Task objective: From the line with "Where should I click to: Open settings" up to and including the line with "tap(10, 486)", swap "settings icon" for "gear icon" and give those lines again with everything else unchanged. Leave the pictures out of your answer.

begin Entries

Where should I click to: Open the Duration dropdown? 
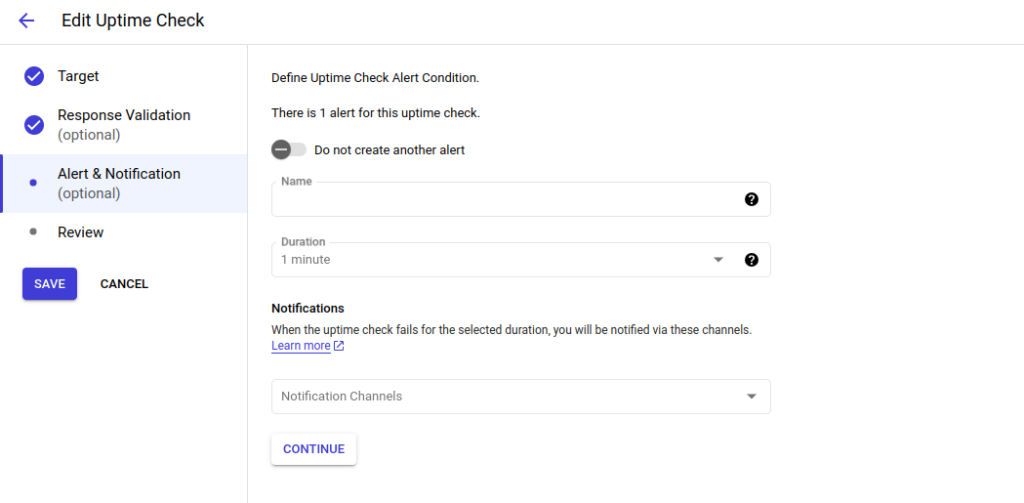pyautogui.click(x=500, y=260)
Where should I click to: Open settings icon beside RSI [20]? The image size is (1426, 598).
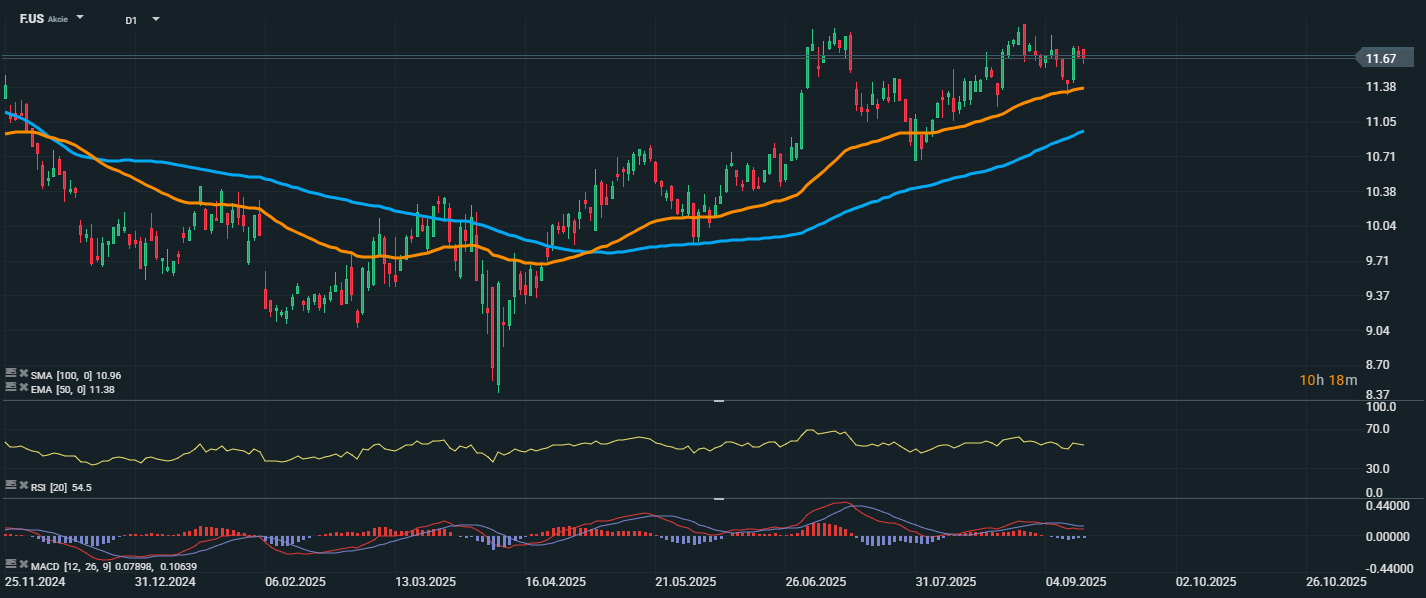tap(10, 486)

end Entries
begin Entries

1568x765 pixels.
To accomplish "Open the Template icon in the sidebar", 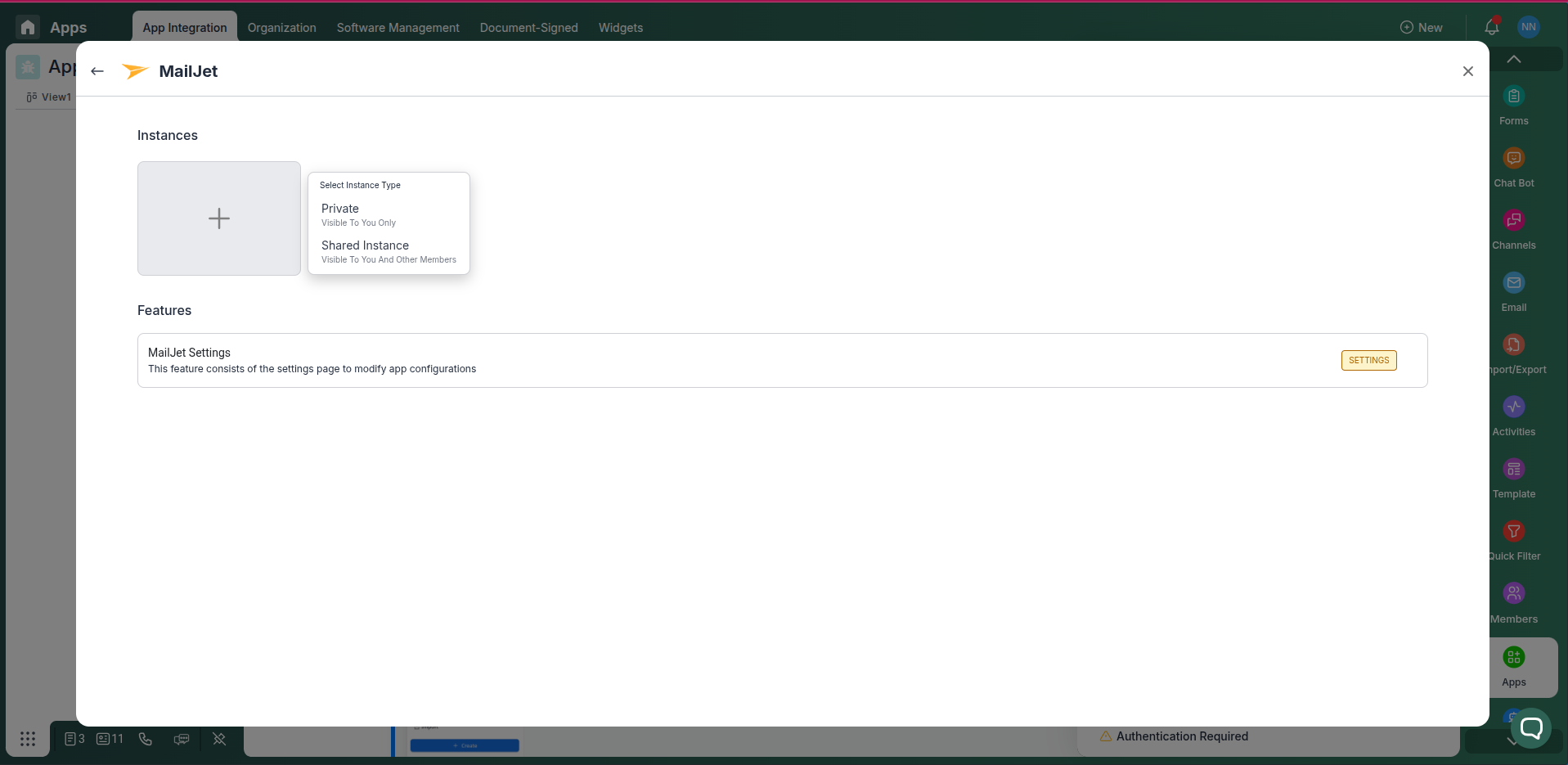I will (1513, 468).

end Entries
begin Entries

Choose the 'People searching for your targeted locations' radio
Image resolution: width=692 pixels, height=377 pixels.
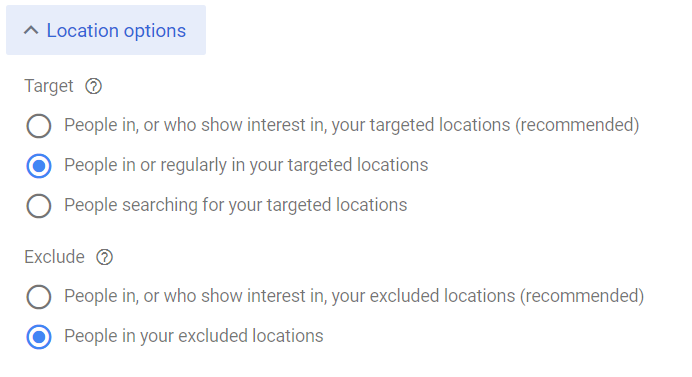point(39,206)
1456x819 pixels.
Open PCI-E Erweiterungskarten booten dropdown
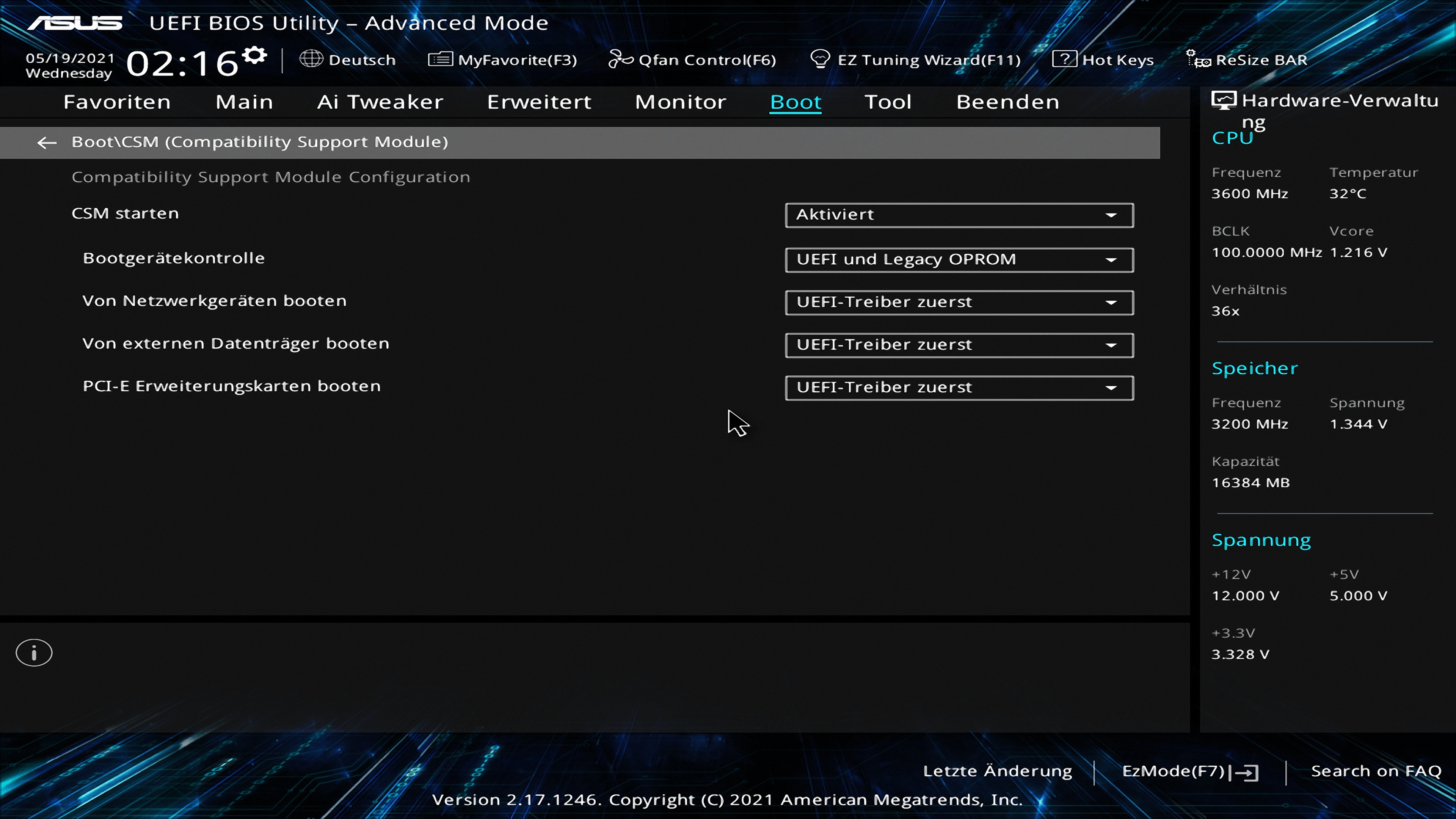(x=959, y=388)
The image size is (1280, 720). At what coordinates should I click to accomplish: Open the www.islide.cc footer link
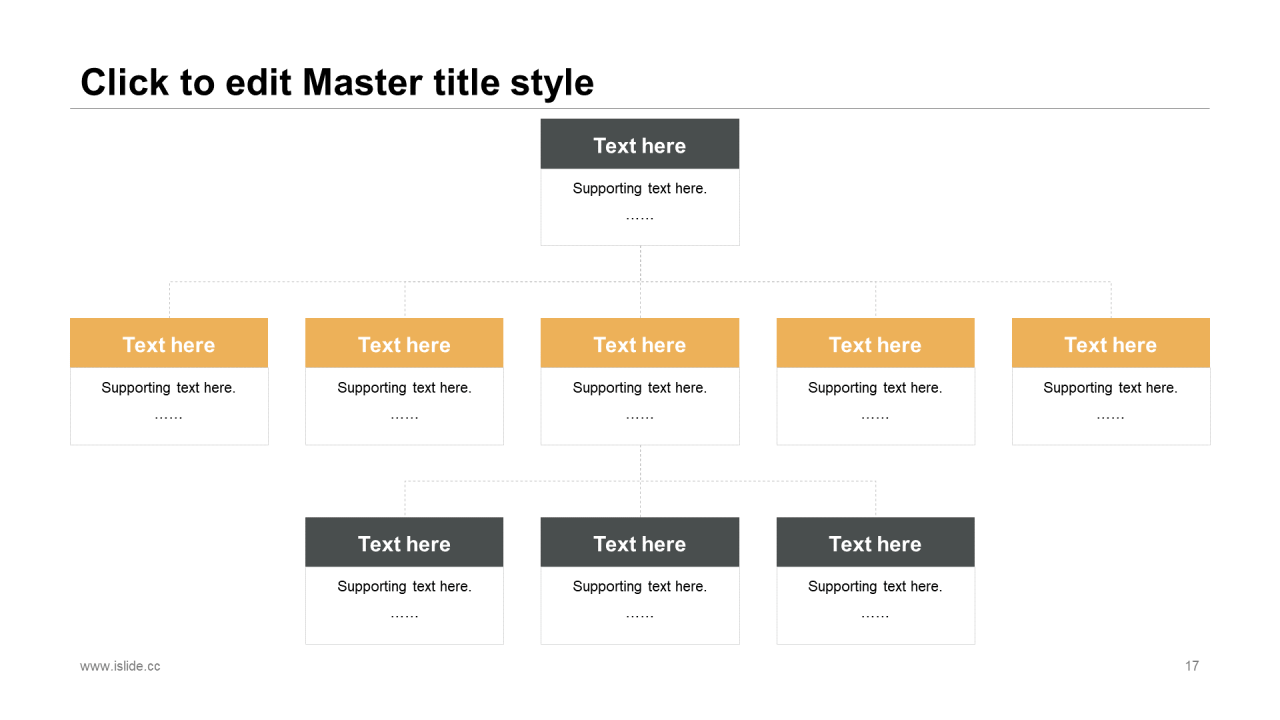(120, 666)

end Entries

Result of the task:
Where should I click to: Open gear icon beside RSI [20]? The image size is (1426, 598).
tap(10, 486)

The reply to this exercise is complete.